We started planning for this dinner a few months ago with an early morning tasting and I remember having worked a bunch of late nights in a row so I had already had a coffee. I needed to get my palate straight so I just threw something together for breakfast. I don’t really remember what.
Going into this dinner I knew I wanted to include some of the outstanding food products out of New Zealand along with the best of our local produce to really highlight the flavor of the wines. I really love their farm raised king Salmon because it has beautiful fat to protein marbling. I found a great pairing with the Pinot Gris. It’s a slightly darker, almost amber white wine with very subtle fruit notes.
When we were going through the tasting I thought their big bold Merlot Cabernet Sauvignon blend would be perfect with the New Zealand rack of lamb I was thinking about. This Bordeaux blend is a little more complex than a straight merlot but it’s a really nicely balanced wine. We’re preparing the rack of lamb sous vide so it’s going to be melt-in-your-mouth tender. It was a tough call though as this wine also goes well with the Cervina Venison NY steak.
For the venison we’ve paired the 2010 Pinot Noir. This is a very intense wine with currant, cherry and some spicy notes. It’s an outstanding food wine. If you’ve never tried New Zealand venison you’re in for a double treat because we’re going to poach these steaks in olive oil. The oil poaching changes the consistency of the meat making it silky and takes out some of the gaminess that some people say they don’t like.

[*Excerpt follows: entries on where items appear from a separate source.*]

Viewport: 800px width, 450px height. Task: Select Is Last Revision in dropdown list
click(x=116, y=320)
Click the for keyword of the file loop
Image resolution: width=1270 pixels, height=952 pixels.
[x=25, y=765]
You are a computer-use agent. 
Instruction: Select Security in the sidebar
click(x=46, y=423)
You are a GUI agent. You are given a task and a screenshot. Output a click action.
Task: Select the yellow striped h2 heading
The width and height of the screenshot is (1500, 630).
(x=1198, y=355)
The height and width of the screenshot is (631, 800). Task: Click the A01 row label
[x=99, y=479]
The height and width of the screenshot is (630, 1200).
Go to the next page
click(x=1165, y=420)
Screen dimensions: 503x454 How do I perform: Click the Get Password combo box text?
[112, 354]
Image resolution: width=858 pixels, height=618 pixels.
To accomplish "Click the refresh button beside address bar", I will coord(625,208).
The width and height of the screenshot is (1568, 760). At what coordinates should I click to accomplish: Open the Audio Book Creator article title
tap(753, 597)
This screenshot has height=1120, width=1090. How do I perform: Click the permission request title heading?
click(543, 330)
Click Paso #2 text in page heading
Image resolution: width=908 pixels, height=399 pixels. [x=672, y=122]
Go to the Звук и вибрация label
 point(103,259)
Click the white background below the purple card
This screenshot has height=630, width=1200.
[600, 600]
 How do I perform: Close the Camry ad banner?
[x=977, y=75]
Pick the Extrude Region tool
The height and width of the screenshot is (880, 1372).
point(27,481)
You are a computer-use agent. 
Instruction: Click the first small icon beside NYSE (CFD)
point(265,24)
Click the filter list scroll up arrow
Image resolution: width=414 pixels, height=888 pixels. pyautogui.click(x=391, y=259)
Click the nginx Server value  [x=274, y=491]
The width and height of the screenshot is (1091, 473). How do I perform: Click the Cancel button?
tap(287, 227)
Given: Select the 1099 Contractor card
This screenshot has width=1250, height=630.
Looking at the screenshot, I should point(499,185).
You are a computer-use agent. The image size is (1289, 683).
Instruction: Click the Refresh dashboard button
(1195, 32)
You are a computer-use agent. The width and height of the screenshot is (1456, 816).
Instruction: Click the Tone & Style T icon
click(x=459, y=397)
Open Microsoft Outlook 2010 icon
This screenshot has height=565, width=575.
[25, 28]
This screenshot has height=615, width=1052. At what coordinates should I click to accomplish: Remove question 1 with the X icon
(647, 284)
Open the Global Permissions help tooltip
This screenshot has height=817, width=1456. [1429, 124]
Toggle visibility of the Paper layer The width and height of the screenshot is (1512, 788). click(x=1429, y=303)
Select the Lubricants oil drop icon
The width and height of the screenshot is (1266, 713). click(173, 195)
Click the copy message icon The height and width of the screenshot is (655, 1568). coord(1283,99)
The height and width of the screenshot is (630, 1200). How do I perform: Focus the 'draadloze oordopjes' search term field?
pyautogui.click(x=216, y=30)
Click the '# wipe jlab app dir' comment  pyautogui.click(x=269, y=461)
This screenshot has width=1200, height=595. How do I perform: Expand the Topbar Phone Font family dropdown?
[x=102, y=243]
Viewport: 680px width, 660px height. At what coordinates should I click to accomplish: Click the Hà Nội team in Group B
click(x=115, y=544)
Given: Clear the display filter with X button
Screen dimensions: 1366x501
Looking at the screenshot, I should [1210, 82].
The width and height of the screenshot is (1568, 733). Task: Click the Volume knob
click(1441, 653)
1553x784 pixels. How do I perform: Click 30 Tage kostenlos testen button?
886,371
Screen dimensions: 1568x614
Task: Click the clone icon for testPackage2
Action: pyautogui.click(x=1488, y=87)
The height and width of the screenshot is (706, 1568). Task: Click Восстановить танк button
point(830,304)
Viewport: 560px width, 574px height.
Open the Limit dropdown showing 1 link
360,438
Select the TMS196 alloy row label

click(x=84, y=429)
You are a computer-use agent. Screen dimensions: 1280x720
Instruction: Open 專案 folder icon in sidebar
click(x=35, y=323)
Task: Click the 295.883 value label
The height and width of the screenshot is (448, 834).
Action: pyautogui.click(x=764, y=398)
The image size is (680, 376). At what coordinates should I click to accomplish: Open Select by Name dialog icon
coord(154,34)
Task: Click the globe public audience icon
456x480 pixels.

The Riesling was very light with some citrus and green apple notes. I’ve paired it with a spicy tom yum consommé with fresh local opakapaka. Hot and sour is a natural with this wine. That’s going to be very good.
As “Ollie” would say, this tea will be a wee cracker. Somebody told me to say that but as far as I know it means it’s going to be a fantastic night of great New Zealand wine and delicious food pairings. You should plan now to join us. For more information and tickets go to Tiki’s Grill Wine Dinner.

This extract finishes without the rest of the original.